Chapter 4: Early Rome and the Roman Republic, 800-146 B.C.E.

  • Western Mediterranean received civilization through ships of Greeks and Phoenicians
  • The west was rich in metals
  • An indigenous Bronze Age culture developed between 1500 and 1000 B.C.E.
  • Phoenicians arrived in the west
  • Initially as traders and then as colonists
  • Greek colonists ventured out in all directions due to commerce, overpopulation, and civic tension near the end of the Dark Age
  • Commercial rivalry and open warfare were key characteristics in the relationship between the Greeks and the Phoenicians
  • The first great civilization to emerge in Italy was that of the Etruscans
  • Etruscans have been regarded as a people whose origins, customs, and language are shrouded in mystery
  • The earliest materials from Etruscan sites showed signs of no break with civilization of pre-Italic Villanovan Italy
  • Etruscans worshiped a variety of gods personifying the sun, the moon, dawn, Venus, and Mars
  • Etruscans developed sophisticated means of divination
  • Established maritime power while consolidating hegemony in western Italy
  • The center of Latin population was in the Alban hills south of the Tiber
  • 40 Latin villages formed a loose confederation, Alban League for religious and military purposes
  • Early Roman society was made up of households and village councils
  • Villages themselves grouped together for military and voting purposes into ethnic tribes
  • Kings served as religious leaders and were the primary means of communication between gods and men
  • Primitive Rome was made up of seven villages, all which developed independently of their Etruscan and Greek neighbors until the middle of the 7th century B.C.E.

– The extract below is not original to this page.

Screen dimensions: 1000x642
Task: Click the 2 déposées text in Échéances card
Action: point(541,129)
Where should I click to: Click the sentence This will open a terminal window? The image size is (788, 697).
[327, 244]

  • Etruscans overwhelmed Latium and absorbed it into their civilization
  • Etruscans introduced to Latium and Rome their political, religious, and economic traditions
  • Rome’s size and importance grew
  • An upper stratum of wealthy nobles was formed during the monarchy
  • The establishment of the Roman republic roughly coincided with the start of the Etruscan decline
  • Allowed the city of Rome to assert itself and develop its Etruscan and Latin traditions in its own unique way
  • Characteristics of republican institutions included that at every level, power was shared by two or more equals that had been elected for fixed term
  • During the early republic, wealthy patricians monopolized the Senate and the magistracies
  • Plebs started to organize in response to patrician control
  • Roman preeminence in Latium came to an end with the expulsion of the last king
  • Rome suffered a setback (temporary) due to the Gaul's (or Celts) of northern Italy
  • Patricians and plebeians alike were benefited by Roman conquest
  • Roman’s success was contributed to by the manner in which they treated the populations they conquered (they were generous in victory_
  • Romans extended citizenship to conquered neighbors and offered the same possibilities to their their allies
  • Rome had allied itself with Carthage against the Greek cities of Italy since its earliest days
  • The First Punic war lasted from 265 to 241 B.C.E.

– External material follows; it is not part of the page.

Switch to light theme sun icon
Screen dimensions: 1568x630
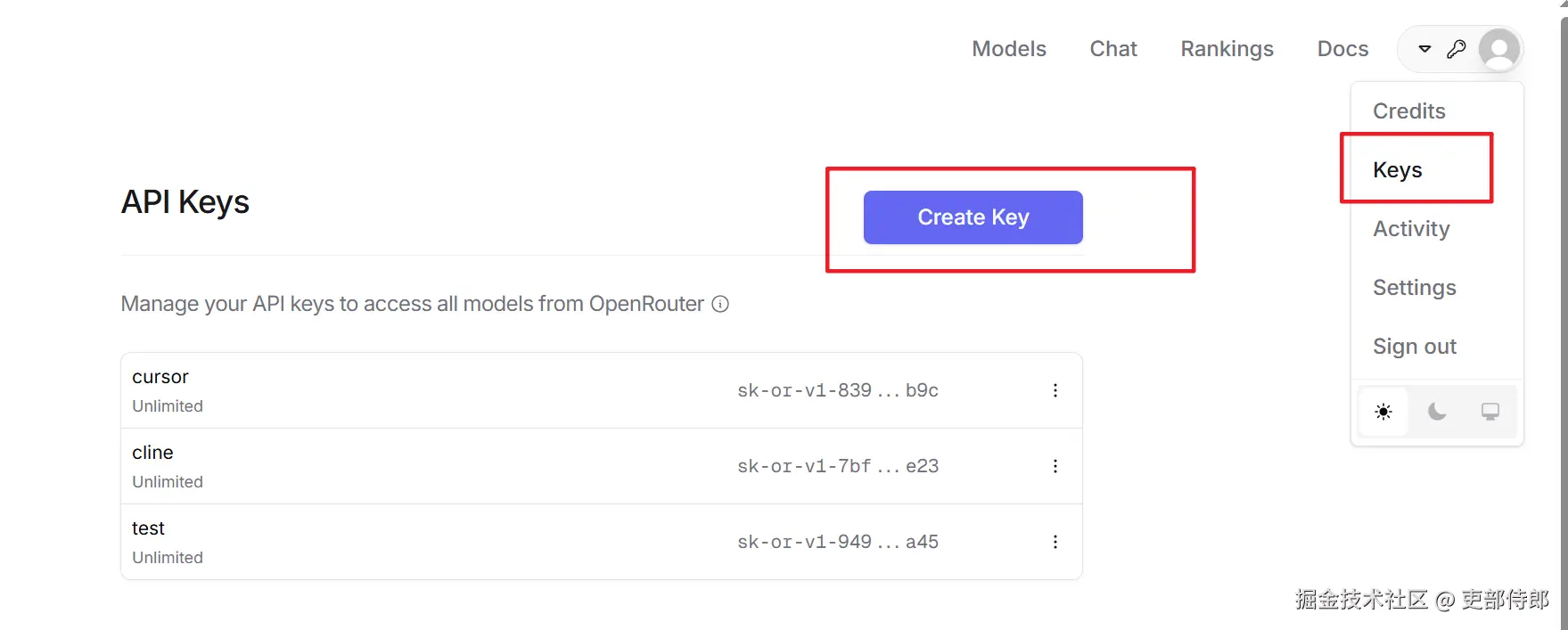[x=1383, y=412]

  • Roman armies destroyed Corinth in the same year that Carthage was destroyed with Corinth being a great center of Mediterranean commerce
  • This victory marked the culmination of Roman imperialist expansion east into the Greek and Hellenistic world
  • Ideal Roman farmer was a dirt farmer of central Italy with the typical farm being as few as 10 acres, worked by the owner and his family
  • Such farms produced grain and beans and raised hogs for family consumption
  • Roman farmers cultivated vineyards and olive groves as these wee cash crops
  • Earlier Roman civilization was overwhelmed due to territorial conquest, the influx of unprecedented riches, and exposure to the sophisticated Hellenistic civilization
  • Paternal authority over children was absolute
  • Roman women theoretically were never able to exercise independent power in the male-dominated world
  • Before marriage, a Roman girl was subject to her father’s authority
  • The family house was the center of everyday life for the Roman family
  • Some women, in wake of imperial conquests, started to take a more active role in public life, with some married women even escaping the authority of their husbands
  • Romans worshipped many gods
  • The divine Roman world expanded alongside the Roman mortal world
  • Rome absorbed foreign gods alongside foreign letters
  • Alphabet, etc.
  • Greek authors began to pay attention to the expanding Roman Empire in the early 3rd century B.C.E.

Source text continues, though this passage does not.